## EXERCISE GOAL
Please repeat the whole listing verbatim.

## DATA SHOWN
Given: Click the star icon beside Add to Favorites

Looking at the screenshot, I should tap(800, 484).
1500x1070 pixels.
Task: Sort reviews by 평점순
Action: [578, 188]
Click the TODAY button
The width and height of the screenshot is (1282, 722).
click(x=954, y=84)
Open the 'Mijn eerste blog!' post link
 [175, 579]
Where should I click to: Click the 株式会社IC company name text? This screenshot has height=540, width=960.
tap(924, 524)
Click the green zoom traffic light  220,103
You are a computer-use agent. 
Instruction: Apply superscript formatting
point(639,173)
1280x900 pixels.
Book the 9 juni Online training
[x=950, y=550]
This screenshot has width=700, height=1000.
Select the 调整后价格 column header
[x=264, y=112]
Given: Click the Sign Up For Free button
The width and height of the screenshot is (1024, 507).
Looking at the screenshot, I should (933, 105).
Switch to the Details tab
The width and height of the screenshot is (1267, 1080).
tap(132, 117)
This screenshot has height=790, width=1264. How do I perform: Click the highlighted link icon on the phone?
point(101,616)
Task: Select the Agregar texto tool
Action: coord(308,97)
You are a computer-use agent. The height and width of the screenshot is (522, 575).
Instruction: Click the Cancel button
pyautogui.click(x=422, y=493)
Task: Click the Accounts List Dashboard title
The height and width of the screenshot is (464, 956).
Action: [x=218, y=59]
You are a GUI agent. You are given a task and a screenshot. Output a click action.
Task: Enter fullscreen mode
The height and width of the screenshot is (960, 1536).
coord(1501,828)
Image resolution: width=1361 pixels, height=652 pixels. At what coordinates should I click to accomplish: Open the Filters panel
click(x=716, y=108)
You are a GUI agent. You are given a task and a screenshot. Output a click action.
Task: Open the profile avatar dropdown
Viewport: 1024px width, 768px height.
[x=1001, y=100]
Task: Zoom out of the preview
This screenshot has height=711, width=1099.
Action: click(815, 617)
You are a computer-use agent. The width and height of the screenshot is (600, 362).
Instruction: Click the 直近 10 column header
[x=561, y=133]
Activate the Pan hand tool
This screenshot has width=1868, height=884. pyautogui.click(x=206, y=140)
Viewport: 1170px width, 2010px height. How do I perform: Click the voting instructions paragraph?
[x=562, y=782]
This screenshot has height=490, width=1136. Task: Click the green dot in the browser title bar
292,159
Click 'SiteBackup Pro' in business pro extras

## SOLUTION
Given: Click the star icon beside Add to Favorites

Looking at the screenshot, I should tap(800, 484).
1500x1070 pixels.
Task: Sort reviews by 평점순
Action: [578, 188]
Click the TODAY button
The width and height of the screenshot is (1282, 722).
click(x=954, y=84)
Open the 'Mijn eerste blog!' post link
 [175, 579]
Where should I click to: Click the 株式会社IC company name text? This screenshot has height=540, width=960.
tap(924, 524)
Click the green zoom traffic light  220,103
You are a computer-use agent. 
Instruction: Apply superscript formatting
point(639,173)
1280x900 pixels.
Book the 9 juni Online training
[x=950, y=550]
This screenshot has width=700, height=1000.
Select the 调整后价格 column header
[x=264, y=112]
Given: Click the Sign Up For Free button
The width and height of the screenshot is (1024, 507).
Looking at the screenshot, I should (933, 105).
Switch to the Details tab
The width and height of the screenshot is (1267, 1080).
tap(132, 117)
This screenshot has height=790, width=1264. How do I perform: Click the highlighted link icon on the phone?
point(101,616)
Task: Select the Agregar texto tool
Action: coord(308,97)
You are a computer-use agent. The height and width of the screenshot is (522, 575).
Instruction: Click the Cancel button
pyautogui.click(x=422, y=493)
Task: Click the Accounts List Dashboard title
The height and width of the screenshot is (464, 956).
Action: [x=218, y=59]
You are a GUI agent. You are given a task and a screenshot. Output a click action.
Task: Enter fullscreen mode
The height and width of the screenshot is (960, 1536).
coord(1501,828)
Image resolution: width=1361 pixels, height=652 pixels. At what coordinates should I click to accomplish: Open the Filters panel
click(x=716, y=108)
You are a GUI agent. You are given a task and a screenshot. Output a click action.
Task: Open the profile avatar dropdown
Viewport: 1024px width, 768px height.
[x=1001, y=100]
Task: Zoom out of the preview
This screenshot has height=711, width=1099.
Action: click(815, 617)
You are a computer-use agent. The width and height of the screenshot is (600, 362).
Instruction: Click the 直近 10 column header
[x=561, y=133]
Activate the Pan hand tool
This screenshot has width=1868, height=884. pyautogui.click(x=206, y=140)
Viewport: 1170px width, 2010px height. How do I perform: Click the voting instructions paragraph?
[x=562, y=782]
This screenshot has height=490, width=1136. Task: Click the green dot in the browser title bar
292,159
Click 'SiteBackup Pro' in business pro extras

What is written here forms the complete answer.